- What is needed
Transcribe each entry shown below with no difference from the original.

- Records shown
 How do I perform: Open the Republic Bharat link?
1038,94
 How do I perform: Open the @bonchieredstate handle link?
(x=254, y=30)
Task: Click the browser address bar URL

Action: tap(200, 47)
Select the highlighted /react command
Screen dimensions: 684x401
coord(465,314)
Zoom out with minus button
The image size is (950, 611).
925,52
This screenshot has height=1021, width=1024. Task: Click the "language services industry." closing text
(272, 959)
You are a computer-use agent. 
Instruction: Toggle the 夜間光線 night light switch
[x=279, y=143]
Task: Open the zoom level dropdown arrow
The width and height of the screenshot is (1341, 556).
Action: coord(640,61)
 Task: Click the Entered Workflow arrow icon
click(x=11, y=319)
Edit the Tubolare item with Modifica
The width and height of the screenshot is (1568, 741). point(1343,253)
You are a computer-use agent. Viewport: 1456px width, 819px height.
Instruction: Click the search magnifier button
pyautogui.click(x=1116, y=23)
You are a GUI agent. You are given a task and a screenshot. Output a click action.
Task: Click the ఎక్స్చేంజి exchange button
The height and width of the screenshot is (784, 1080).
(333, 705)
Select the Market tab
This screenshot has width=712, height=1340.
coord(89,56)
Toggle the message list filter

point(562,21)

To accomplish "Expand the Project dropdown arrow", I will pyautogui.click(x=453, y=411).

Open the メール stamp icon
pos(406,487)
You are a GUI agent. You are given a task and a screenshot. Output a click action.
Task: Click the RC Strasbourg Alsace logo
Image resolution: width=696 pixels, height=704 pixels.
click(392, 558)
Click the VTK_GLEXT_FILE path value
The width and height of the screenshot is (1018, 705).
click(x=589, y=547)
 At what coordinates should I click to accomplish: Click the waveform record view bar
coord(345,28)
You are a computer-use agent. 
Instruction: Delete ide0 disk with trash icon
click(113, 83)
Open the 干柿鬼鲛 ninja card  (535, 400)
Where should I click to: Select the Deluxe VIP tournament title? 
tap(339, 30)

- Exercise solution
 How do I perform: Open the Republic Bharat link?
1038,94
 How do I perform: Open the @bonchieredstate handle link?
(x=254, y=30)
Task: Click the browser address bar URL

Action: tap(200, 47)
Select the highlighted /react command
Screen dimensions: 684x401
coord(465,314)
Zoom out with minus button
The image size is (950, 611).
925,52
This screenshot has height=1021, width=1024. Task: Click the "language services industry." closing text
(272, 959)
You are a computer-use agent. 
Instruction: Toggle the 夜間光線 night light switch
[x=279, y=143]
Task: Open the zoom level dropdown arrow
The width and height of the screenshot is (1341, 556).
Action: coord(640,61)
 Task: Click the Entered Workflow arrow icon
click(x=11, y=319)
Edit the Tubolare item with Modifica
The width and height of the screenshot is (1568, 741). point(1343,253)
You are a computer-use agent. Viewport: 1456px width, 819px height.
Instruction: Click the search magnifier button
pyautogui.click(x=1116, y=23)
You are a GUI agent. You are given a task and a screenshot. Output a click action.
Task: Click the ఎక్స్చేంజి exchange button
The height and width of the screenshot is (784, 1080).
(333, 705)
Select the Market tab
This screenshot has width=712, height=1340.
coord(89,56)
Toggle the message list filter

point(562,21)

To accomplish "Expand the Project dropdown arrow", I will pyautogui.click(x=453, y=411).

Open the メール stamp icon
pos(406,487)
You are a GUI agent. You are given a task and a screenshot. Output a click action.
Task: Click the RC Strasbourg Alsace logo
Image resolution: width=696 pixels, height=704 pixels.
click(392, 558)
Click the VTK_GLEXT_FILE path value
The width and height of the screenshot is (1018, 705).
click(x=589, y=547)
 At what coordinates should I click to accomplish: Click the waveform record view bar
coord(345,28)
You are a computer-use agent. 
Instruction: Delete ide0 disk with trash icon
click(113, 83)
Open the 干柿鬼鲛 ninja card  (535, 400)
Where should I click to: Select the Deluxe VIP tournament title? 
tap(339, 30)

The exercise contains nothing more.